A Mike Macfarlane homer in the seventh made the score 9-5. George Brett led off the eighth with a double off reliever Rick Honeycutt, and Tartabull greeted new pitcher Gene Nelson with a mammoth home run to left-center. Suddenly, it was a ballgame, with the Royals only down 9-7.

But that was as close as they got. Oakland closer Dennis Eckersley finished out the eighth, then got Brent Mayne to start the ninth. Warren Cromartie delivered a pinch-hit single, and McRae came to the plate as the tying run. He launched a drive to deep right-center, but former Royals great Willie Wilson tracked it down for the second out. Now Brett came to bat as the tying run, with Tartabull on deck. Brett also hit the ball hard, but right at Wilson, and the game ended with Tartabull still on three home runs.

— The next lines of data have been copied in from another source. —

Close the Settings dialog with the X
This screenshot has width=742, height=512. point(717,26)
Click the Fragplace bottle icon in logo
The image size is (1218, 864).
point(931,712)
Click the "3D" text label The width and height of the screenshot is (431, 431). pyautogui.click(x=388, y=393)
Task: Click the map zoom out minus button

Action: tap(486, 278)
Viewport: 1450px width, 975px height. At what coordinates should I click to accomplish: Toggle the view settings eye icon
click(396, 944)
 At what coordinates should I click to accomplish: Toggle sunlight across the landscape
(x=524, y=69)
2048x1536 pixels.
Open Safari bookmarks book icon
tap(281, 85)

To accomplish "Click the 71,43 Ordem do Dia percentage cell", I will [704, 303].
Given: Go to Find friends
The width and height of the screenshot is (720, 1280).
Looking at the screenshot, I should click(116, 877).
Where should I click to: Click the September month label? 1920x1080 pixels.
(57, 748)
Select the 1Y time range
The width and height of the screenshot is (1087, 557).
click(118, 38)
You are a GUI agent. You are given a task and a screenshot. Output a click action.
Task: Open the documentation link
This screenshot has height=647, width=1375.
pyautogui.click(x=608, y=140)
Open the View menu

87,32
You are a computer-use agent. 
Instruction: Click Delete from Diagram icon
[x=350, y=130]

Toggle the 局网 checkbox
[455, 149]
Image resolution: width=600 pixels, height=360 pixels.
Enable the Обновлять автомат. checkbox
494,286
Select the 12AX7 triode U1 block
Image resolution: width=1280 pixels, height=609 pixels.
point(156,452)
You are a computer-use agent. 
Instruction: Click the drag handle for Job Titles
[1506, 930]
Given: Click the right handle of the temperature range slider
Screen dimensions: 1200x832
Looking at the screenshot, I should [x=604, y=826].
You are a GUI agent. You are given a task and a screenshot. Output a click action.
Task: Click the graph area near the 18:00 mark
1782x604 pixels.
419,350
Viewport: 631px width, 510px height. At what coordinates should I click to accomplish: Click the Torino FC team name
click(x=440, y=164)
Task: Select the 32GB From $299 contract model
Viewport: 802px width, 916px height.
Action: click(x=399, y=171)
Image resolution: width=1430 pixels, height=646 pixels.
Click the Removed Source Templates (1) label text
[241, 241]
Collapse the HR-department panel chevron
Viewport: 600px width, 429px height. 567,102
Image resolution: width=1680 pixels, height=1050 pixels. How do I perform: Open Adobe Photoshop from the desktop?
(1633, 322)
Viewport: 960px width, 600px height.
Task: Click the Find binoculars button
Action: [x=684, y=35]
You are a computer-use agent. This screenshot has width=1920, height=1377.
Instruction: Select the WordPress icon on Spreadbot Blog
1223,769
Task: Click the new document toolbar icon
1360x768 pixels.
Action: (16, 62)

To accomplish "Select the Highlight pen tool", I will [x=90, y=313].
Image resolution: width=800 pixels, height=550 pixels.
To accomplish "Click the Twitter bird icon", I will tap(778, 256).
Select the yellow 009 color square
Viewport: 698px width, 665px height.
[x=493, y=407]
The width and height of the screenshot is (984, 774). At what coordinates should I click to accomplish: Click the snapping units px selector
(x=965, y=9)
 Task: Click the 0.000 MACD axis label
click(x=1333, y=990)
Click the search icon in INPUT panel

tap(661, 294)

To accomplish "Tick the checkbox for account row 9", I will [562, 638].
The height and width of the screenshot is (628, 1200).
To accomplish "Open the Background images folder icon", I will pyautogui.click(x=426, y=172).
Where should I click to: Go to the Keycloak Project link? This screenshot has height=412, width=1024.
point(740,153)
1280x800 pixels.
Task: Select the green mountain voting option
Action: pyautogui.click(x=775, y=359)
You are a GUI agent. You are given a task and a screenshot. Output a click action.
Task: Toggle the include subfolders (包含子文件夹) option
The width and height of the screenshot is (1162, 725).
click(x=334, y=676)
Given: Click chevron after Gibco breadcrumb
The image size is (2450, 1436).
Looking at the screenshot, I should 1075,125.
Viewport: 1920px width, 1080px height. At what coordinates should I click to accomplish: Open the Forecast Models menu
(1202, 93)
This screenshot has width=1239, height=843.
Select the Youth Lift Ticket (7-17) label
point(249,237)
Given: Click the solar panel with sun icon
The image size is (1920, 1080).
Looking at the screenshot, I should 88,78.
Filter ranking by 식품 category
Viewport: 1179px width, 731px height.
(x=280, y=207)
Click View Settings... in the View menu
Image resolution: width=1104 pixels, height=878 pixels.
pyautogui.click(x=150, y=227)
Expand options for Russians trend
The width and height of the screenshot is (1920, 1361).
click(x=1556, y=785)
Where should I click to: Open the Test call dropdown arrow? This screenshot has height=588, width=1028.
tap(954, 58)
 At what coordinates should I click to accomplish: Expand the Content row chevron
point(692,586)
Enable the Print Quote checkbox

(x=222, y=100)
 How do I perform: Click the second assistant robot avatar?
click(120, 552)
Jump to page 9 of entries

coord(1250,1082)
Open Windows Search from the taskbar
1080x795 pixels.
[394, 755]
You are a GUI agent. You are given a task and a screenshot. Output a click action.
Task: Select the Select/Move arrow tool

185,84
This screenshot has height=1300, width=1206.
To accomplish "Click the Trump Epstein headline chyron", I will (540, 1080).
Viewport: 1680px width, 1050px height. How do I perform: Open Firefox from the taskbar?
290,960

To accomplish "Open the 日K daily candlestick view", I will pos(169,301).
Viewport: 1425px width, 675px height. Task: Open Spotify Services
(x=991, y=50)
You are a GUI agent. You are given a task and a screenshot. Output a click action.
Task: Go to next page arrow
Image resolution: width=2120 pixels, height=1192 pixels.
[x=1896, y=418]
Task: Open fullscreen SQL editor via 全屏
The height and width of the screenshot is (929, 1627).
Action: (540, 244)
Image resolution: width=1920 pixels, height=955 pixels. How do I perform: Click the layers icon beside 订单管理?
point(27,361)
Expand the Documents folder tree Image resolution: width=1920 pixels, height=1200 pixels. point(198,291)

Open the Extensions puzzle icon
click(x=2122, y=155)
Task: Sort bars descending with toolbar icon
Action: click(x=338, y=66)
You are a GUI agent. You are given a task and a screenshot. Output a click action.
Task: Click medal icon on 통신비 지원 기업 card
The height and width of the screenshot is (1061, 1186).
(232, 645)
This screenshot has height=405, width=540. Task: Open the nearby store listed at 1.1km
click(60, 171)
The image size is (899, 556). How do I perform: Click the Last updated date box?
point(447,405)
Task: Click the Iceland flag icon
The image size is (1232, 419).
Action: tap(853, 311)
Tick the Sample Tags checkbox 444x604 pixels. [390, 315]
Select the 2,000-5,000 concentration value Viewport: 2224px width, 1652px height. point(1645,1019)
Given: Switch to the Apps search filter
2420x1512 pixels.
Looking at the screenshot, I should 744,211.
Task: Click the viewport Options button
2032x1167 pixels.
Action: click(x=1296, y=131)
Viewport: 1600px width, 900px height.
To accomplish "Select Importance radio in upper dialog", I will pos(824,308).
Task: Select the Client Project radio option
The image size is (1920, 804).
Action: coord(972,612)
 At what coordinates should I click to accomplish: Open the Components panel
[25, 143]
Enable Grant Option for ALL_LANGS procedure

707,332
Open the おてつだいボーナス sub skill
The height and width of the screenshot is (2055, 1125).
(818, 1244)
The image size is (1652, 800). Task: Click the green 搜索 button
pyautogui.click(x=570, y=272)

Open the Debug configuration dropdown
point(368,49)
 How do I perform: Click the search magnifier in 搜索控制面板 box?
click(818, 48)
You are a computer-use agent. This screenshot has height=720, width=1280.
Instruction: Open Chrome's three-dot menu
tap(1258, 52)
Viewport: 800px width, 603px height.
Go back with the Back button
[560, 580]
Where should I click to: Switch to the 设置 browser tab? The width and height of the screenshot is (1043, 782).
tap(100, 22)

“I’d like to have come to the plate again to see what I could do,” Tartabull said. “George gave me a chance. He hit the ball hard.”

The outfielder, just days away from his only All-Star appearance, was also surprised by his special place in team history.

“There have been some bashers here–John Mayberry, Amos Otis, George Brett,” he said. “The park is so big, but on certain days the ball travels. You’ve gotta catch it on the right day.”

But so far, more than 30 years later, no other Royal has managed to do so.